Death toll rises in California as wildfires worsen

World Today

A helicopter flies through the smokey sky to drop a load of water on a wildfire Thursday, Oct. 12, 2017, in Sonoma, Calif. Officials say progress is being made in some of the largest wildfires burning in Northern California but that the death toll is almost sure to surge. (AP Photo/Rich Pedroncelli)

The death toll is climbing in northern California, where wildfires continue to burn.  At least 29 have died from the fires, and hundreds of people are still missing. Firefighters are trying to contain the multiple blazes, which could become the deadliest in California history.

CGTN’s Mark Niu reports.

In a disaster filled with tragic moments, some progress finally emerged courtesy of a change in the weather– the fierce winds predicted to arrive never materialized.

But the region is by no means in the clear.

“All those grasses and all that fuel is still abundant when it was drought season, and all the grasses will then come into season and then they die off,” said David Clark, the Information Officer for CAL FIRE. “So we have a lot of light flashing fuels, and they cause a lot of rapid growth in fires.”

The two biggest fires are in what’s known as Wine Country—Sonoma County and Napa County—the place the first fire is believed to have started.

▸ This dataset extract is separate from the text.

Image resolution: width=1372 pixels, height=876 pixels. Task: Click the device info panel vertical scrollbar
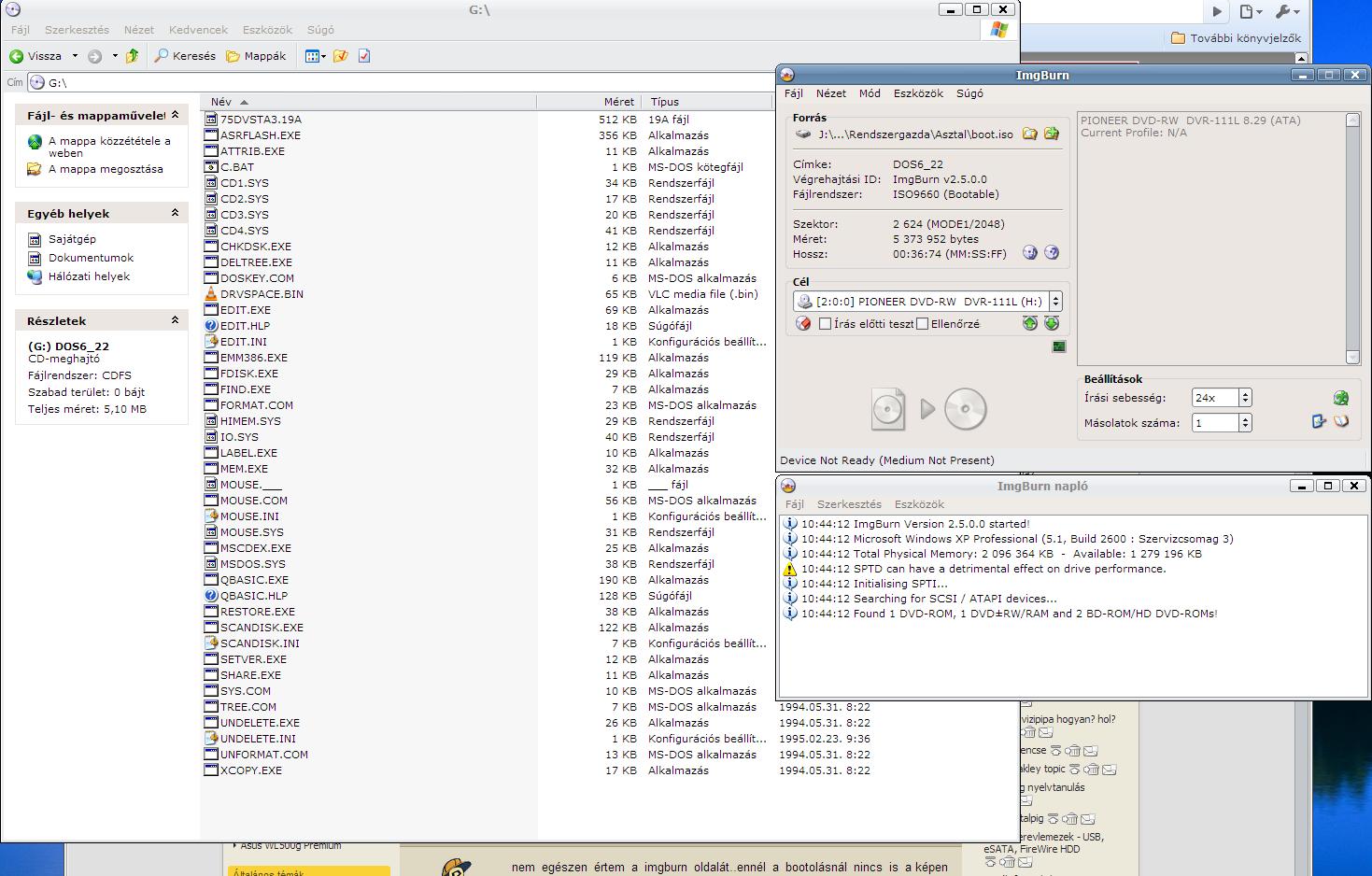pos(1352,238)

The fear of quick-spreading fires did force new evacuations overnight, including all 5,000 residents living in the city of Calistoga.

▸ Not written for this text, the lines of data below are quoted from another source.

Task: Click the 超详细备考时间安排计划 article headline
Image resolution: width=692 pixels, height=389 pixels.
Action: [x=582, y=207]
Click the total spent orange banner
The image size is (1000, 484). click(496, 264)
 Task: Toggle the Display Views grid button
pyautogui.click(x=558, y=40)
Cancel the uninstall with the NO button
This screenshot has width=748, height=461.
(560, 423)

 “We just took whatever we saw and then we called our family members, and we left,” Ashley Clavel, a Calistoga resident said.

At one shelter at Napa Valley College, there was some relief when fire officials said they had set up a successful perimeter protecting the city.

Esmeralda Gil, a resident of Calistoga, feels lucky to have had an advanced warning from her brother, who’s a firefighter.

“We were woken up right when the fire was getting near to the mountains up there,” said Gil.